Data shown:
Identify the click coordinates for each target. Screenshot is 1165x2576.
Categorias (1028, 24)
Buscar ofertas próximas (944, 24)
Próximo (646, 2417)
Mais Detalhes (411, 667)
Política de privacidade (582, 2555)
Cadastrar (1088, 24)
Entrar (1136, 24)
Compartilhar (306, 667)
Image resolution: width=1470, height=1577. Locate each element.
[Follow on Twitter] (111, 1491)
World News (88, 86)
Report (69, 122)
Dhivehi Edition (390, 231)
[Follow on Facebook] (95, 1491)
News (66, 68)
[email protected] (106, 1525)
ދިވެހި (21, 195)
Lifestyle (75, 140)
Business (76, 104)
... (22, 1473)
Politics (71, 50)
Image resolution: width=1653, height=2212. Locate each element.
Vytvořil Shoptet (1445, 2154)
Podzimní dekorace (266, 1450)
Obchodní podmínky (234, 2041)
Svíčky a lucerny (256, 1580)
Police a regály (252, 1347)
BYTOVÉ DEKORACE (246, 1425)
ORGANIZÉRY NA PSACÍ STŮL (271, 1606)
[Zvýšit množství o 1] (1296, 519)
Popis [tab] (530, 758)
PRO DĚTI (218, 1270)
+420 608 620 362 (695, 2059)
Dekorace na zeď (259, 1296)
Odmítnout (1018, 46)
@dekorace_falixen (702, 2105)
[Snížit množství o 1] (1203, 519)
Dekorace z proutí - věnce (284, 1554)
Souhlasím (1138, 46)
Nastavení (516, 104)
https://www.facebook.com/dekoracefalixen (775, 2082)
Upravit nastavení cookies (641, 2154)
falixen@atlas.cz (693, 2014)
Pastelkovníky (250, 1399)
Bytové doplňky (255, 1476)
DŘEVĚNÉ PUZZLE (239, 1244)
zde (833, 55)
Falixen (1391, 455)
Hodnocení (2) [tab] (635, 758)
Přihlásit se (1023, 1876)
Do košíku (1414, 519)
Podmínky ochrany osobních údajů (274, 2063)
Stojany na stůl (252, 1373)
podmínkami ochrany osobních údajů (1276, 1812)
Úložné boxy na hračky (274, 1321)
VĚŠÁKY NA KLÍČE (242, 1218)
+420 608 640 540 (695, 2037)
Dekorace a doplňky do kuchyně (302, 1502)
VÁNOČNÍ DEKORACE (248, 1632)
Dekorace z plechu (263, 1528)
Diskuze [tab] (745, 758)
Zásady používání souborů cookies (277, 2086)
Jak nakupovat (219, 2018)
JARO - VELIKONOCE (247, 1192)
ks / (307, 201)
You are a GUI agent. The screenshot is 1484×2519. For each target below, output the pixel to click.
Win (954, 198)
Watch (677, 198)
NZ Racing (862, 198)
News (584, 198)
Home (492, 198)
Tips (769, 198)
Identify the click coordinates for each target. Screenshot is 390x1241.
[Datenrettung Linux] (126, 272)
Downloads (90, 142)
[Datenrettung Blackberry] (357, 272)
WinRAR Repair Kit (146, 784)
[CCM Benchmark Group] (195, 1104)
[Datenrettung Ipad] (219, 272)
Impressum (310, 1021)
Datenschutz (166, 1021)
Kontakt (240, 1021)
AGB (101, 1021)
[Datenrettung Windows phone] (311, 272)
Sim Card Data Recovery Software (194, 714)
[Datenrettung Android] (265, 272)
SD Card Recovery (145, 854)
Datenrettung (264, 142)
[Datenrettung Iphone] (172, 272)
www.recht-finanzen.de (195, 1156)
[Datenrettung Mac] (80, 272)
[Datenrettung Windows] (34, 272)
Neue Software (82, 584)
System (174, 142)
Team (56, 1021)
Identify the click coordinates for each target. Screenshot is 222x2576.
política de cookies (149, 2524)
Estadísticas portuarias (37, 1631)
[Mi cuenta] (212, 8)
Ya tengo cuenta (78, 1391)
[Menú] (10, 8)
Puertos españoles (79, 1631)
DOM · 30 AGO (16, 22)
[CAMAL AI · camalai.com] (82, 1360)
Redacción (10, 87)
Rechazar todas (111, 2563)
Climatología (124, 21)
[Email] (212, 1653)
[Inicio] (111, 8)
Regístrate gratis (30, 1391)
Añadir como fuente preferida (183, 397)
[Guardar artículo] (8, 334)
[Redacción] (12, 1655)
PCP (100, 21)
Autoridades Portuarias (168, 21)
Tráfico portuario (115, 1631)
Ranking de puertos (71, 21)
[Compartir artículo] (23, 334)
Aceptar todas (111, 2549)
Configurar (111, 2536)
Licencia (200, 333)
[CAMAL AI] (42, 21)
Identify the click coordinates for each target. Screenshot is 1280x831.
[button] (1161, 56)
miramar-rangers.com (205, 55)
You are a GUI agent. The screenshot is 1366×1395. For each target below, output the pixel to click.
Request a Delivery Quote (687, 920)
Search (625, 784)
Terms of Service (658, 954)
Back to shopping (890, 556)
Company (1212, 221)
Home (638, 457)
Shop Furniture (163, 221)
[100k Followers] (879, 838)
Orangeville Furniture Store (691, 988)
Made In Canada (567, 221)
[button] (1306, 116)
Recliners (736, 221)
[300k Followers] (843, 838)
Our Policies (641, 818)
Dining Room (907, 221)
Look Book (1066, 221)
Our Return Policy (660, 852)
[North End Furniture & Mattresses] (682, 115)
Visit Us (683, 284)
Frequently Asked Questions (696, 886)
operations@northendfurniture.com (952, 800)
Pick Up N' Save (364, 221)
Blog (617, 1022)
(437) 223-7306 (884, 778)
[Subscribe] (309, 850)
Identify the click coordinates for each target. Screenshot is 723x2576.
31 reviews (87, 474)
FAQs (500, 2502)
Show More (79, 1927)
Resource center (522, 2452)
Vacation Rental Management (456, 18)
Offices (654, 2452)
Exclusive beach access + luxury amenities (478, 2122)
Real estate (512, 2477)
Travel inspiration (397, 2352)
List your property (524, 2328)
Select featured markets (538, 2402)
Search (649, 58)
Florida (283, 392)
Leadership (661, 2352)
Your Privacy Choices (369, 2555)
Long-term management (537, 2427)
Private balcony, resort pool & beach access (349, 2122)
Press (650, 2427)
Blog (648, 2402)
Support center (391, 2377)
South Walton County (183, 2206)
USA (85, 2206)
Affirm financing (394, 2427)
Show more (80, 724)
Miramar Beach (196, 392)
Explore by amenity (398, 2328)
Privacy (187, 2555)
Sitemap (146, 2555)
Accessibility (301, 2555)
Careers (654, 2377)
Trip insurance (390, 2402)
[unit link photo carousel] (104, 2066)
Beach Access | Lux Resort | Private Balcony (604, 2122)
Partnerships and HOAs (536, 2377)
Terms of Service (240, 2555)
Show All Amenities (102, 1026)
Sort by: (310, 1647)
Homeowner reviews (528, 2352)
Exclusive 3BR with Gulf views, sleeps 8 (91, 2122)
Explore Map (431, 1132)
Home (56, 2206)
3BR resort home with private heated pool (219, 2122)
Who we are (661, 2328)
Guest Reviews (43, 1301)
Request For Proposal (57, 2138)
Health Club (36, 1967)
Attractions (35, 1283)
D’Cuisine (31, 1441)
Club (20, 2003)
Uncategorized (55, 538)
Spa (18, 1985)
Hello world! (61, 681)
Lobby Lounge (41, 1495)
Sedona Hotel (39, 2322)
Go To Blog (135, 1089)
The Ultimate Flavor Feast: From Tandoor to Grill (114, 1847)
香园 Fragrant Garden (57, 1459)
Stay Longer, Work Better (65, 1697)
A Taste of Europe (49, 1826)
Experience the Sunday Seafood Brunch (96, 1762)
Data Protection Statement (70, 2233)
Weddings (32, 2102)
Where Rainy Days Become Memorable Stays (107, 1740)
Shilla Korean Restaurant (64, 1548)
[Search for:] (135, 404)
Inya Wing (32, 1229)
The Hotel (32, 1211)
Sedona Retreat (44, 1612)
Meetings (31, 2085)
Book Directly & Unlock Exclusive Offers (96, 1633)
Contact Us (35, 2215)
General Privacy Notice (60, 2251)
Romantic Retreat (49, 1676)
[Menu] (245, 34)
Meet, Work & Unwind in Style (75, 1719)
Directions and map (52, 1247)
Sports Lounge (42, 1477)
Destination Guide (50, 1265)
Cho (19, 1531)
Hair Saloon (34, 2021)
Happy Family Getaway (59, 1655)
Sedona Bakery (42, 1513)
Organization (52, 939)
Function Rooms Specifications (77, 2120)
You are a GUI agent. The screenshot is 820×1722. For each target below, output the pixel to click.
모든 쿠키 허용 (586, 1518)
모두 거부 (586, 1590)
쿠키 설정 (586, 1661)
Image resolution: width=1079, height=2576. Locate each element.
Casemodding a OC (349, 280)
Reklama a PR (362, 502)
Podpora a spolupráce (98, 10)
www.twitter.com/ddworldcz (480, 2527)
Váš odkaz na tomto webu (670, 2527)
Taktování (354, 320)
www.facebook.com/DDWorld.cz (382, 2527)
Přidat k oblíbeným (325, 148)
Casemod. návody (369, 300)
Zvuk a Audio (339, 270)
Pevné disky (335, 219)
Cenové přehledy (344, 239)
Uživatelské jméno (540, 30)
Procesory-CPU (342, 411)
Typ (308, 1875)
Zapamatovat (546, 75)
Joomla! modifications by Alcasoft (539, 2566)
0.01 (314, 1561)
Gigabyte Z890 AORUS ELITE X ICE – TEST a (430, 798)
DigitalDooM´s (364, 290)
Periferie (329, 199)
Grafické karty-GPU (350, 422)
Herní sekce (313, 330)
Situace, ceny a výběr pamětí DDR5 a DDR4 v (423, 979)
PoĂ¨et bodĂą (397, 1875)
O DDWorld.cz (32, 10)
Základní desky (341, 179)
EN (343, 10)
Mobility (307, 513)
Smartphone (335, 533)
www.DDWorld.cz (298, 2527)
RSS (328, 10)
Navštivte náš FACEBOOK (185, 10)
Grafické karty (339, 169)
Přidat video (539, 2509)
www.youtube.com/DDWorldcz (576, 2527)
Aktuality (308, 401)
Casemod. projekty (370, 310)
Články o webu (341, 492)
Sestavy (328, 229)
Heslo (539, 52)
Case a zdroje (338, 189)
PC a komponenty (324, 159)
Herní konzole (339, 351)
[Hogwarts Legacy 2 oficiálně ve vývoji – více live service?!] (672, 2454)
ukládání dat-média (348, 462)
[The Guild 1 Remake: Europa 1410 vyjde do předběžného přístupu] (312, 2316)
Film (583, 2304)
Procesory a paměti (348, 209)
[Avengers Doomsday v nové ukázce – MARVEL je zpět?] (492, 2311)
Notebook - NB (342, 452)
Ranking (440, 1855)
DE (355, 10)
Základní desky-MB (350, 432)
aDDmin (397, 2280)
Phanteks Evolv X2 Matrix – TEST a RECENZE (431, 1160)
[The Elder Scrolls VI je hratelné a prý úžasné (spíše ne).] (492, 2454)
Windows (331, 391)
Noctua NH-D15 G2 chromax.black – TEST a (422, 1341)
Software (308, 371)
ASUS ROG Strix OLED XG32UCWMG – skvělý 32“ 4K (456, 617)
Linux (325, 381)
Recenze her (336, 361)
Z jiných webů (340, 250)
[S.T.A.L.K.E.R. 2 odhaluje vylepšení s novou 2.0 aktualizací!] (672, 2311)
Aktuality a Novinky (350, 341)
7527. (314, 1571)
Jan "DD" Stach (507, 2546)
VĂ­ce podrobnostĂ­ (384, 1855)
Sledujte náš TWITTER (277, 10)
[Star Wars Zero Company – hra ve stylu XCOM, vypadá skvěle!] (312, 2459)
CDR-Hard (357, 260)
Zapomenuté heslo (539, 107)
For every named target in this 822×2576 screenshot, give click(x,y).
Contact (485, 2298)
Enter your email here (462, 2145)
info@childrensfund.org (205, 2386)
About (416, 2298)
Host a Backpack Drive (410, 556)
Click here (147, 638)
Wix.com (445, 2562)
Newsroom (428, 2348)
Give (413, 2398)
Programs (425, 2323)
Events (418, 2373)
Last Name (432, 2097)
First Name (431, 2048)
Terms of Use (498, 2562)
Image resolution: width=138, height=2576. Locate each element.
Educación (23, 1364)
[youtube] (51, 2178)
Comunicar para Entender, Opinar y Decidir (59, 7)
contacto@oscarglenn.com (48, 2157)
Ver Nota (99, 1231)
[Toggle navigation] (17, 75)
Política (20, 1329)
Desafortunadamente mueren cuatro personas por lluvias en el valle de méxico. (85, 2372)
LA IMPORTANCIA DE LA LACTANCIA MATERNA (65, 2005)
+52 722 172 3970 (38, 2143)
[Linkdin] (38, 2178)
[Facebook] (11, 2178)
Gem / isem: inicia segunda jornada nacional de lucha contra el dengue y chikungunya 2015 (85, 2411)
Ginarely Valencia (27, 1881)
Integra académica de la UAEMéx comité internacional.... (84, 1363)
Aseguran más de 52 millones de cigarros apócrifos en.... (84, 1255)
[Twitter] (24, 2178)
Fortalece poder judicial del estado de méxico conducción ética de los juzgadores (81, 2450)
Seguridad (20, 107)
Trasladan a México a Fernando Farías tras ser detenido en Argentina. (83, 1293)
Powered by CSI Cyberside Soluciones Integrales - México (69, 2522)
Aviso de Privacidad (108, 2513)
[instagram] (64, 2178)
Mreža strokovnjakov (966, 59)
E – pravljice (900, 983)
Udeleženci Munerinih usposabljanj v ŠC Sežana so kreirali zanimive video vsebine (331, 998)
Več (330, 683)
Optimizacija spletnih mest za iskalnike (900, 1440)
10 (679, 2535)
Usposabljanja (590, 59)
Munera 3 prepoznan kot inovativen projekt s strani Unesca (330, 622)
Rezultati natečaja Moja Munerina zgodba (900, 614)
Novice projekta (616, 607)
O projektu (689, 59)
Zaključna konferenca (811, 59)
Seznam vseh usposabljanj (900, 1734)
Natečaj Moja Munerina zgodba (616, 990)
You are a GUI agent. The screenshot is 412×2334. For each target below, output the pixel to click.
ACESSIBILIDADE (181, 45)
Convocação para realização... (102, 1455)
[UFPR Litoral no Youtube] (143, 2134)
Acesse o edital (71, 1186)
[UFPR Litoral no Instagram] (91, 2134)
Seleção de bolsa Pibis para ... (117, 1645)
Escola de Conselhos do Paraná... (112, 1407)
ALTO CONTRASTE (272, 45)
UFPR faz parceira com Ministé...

Aim of the exercise: Give the number of lines in this material that include the string "Exclusive", with no other text.

Exercise solution: 3